The author information on the jacket flap indicates that Helen Simonson spent her adolescence in “a small village in East Sussex” – a village, in other words, like Edgecombe St. Mary. Simonson has lived in the U.S. for some twenty years now, so it’s interesting that she has chosen, at this point in time, to write such a quintessentially English novel. One wonders whether she misses English village life. (Heck, I miss it – and I’ve never even lived in such a place – only visited, all too briefly.)

Not everything in this novel works. At the story’s climax, Simonson throws in a melodramatic scenario that, to me at least, seemed both confusing and misplaced. Nevertheless, for a first outing, Major Pettigrew’s Last Stand is an absolute treasure. I can’t wait to see what this gifted author does next.

Highly, highly recommended!

Helen Simonson

6 Comments

  1. Yvette said,

    Roberta, I too loved this wonderful book. Read it straight through in one sitting. I also love the pictures of the English countryside you posted in your review. I think MAJOR PETTIGREW will make a great movie. I keep hoping to read some casting news one of these days.

    • Roberta Rood said,

      Yvette,

      Thanks for your comment. I’m glad you liked the pictures. I’m the most avid Anglophile you can imagine, and for me, those scenes say it all.

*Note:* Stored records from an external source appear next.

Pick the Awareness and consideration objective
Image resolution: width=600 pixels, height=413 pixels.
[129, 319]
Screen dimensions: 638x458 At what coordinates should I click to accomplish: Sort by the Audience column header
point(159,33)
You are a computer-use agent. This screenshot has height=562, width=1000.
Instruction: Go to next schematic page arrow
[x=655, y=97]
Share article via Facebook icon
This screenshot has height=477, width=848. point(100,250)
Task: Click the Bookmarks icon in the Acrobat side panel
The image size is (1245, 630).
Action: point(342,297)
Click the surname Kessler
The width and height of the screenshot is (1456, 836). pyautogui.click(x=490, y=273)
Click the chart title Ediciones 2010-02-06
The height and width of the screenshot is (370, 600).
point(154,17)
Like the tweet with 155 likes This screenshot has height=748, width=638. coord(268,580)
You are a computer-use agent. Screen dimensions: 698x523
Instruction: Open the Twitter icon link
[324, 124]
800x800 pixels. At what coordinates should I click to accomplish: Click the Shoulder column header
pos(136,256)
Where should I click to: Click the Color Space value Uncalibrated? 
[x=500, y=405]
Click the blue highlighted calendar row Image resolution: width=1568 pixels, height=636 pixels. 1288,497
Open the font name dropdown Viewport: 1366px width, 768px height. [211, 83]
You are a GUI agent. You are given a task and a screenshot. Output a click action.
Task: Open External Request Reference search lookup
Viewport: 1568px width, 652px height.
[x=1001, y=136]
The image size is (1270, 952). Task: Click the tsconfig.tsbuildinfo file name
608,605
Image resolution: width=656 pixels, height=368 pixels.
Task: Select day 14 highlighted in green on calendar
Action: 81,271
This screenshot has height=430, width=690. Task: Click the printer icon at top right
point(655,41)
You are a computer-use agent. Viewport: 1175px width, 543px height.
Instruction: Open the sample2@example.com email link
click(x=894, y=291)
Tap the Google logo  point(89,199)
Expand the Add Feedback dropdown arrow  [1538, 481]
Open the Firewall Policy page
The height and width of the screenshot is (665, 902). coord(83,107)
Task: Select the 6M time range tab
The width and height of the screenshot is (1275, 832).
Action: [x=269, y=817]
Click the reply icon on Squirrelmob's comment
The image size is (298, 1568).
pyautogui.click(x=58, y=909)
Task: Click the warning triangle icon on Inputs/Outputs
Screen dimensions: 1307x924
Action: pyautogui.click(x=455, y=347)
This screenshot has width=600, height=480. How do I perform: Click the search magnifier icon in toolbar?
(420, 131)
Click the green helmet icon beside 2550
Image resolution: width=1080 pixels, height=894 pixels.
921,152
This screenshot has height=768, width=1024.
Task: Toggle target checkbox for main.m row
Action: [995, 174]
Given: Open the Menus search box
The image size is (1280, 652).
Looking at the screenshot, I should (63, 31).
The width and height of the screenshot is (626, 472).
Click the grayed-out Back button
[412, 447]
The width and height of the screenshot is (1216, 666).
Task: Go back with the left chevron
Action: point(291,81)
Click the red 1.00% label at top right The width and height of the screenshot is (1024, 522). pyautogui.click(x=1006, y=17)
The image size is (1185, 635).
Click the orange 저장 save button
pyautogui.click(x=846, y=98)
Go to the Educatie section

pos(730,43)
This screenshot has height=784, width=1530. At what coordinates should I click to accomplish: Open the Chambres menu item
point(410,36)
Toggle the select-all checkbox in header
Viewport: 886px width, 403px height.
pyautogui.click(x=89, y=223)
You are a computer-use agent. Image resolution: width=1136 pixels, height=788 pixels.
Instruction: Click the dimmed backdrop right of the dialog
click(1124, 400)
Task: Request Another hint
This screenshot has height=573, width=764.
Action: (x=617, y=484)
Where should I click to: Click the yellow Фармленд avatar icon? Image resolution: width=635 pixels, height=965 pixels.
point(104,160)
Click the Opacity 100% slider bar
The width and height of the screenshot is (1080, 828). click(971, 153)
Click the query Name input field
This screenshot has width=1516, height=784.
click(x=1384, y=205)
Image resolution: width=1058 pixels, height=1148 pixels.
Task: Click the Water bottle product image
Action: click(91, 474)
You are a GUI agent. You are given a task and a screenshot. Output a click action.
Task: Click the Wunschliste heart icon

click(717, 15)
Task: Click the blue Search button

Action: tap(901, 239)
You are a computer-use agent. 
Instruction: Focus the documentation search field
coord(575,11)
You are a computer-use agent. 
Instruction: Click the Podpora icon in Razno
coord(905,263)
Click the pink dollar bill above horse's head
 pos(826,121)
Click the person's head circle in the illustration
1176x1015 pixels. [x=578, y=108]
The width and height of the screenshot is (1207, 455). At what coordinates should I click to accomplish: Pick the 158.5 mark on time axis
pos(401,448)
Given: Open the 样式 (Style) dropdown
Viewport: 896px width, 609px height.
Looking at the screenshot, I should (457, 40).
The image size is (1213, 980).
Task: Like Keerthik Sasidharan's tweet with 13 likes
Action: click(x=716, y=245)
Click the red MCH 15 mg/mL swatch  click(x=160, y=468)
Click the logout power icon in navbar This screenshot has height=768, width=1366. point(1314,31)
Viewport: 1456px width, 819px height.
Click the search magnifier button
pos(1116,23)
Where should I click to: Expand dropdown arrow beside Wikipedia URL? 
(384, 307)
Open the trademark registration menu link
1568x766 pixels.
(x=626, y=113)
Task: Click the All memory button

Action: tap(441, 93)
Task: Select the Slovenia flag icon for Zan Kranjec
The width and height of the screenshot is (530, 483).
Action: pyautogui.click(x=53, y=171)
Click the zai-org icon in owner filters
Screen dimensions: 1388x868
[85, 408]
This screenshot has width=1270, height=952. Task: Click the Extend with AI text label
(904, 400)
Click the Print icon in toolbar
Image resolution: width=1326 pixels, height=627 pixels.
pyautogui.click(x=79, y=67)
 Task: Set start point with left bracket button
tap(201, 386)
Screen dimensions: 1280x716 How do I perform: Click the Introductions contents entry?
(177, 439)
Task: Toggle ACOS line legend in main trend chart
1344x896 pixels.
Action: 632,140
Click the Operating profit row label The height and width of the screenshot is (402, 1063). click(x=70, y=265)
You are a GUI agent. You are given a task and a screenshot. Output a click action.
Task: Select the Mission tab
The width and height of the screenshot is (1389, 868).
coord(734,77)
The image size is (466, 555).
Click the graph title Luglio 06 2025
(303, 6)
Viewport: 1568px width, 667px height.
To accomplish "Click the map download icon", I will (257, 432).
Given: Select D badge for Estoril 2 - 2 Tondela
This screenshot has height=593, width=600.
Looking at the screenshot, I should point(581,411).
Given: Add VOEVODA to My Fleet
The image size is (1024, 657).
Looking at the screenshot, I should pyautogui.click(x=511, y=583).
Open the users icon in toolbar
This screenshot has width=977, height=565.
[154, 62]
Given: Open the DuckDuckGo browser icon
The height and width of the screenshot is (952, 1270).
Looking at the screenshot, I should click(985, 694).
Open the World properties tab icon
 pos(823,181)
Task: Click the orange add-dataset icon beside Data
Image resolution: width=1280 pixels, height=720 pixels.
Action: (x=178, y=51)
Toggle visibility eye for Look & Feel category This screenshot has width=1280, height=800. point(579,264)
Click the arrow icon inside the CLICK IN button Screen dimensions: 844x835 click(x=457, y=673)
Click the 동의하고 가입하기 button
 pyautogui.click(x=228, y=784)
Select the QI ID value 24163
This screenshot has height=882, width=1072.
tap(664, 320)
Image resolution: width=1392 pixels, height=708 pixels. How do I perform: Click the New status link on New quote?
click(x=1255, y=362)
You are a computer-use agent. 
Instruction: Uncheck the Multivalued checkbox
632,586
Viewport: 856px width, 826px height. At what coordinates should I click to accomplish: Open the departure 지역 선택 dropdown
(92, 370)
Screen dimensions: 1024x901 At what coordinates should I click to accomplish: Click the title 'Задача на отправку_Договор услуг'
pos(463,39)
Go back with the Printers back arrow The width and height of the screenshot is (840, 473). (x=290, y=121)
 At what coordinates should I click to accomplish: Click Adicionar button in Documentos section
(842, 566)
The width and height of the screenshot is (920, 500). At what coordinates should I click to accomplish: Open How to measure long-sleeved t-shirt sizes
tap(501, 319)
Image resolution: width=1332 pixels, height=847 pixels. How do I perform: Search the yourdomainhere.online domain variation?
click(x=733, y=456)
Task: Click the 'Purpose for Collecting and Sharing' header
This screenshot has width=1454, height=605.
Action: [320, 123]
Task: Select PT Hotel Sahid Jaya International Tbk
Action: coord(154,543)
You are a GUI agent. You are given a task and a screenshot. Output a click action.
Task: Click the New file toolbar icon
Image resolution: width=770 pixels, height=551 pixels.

      And yes – let’s have a movie made of MAJOR PETTIGREW!

  2. Yvette said,

    Speaking of Anglophiles from way back, that would be me. Yep, you’re talking to another one. Went to Great Britain many years ago and have always wished I could go back. I think I’m going to scan the pictures from that trip and put some of them on my blog one of these days. We went to England, Scotland and Wales. Magnificent places and the scenery…well, I don’t have to tell you. Of course, my favorite book of all time is: PRIDE AND PREJUDICE. No real surprise there. ; )

  3. Pauline Cohen said,

    Roberta,

    I enjoyed the book a lot. Regarding the scenery of Sussex–where I spent most of my life before coming to the U.S. and have continued to visit–it has a different look/feel to it than Yorkshire’s landscape. I can’t explain the difference, but it’s there for me. I suggest anyone who is interested in seeing some photos of Sussex should go to Google Images and types in “Sussex England”.

    Pauline

  4. Kay said,

    Having lived for 3 years in Yorkshire (30 years ago), I agree that there’s quite a difference in the people and the scenery. Yorkshire includes the Pennine Mountains and is more rugged than Sussex. The stony soil is more suited to grazing than crops. Houses are typically made of grey stone, not the thatch-roofed cottages that once typified Sussex. The people are different too –more blunt spoken but also, in my experience, friendlier and more welcoming to strangers.
    Thank you so much for reviewing this book! I read it earlier this year and should have put it at the very top of my “Best of” list.

    • Roberta Rood said,

      First – thanks are due to Pauline and Kay for their comments. I have no doubt that the Sussex landscape differs markedly from that of Yorkshire. I was responding specifically to two points in Helen Simonson’s lovely description; namely, the quality of the light, and the differing shades of green. These two aspects of the countryside struck me forcibly when I traveled in Yorkshire, and have remained vibrant within my imagination.
      I would dearly love to travel in Sussex. In particular, I would love to go to the new South Downs National Park.
      Oh well – let’s face it: I want to see every inch of this wonderful land!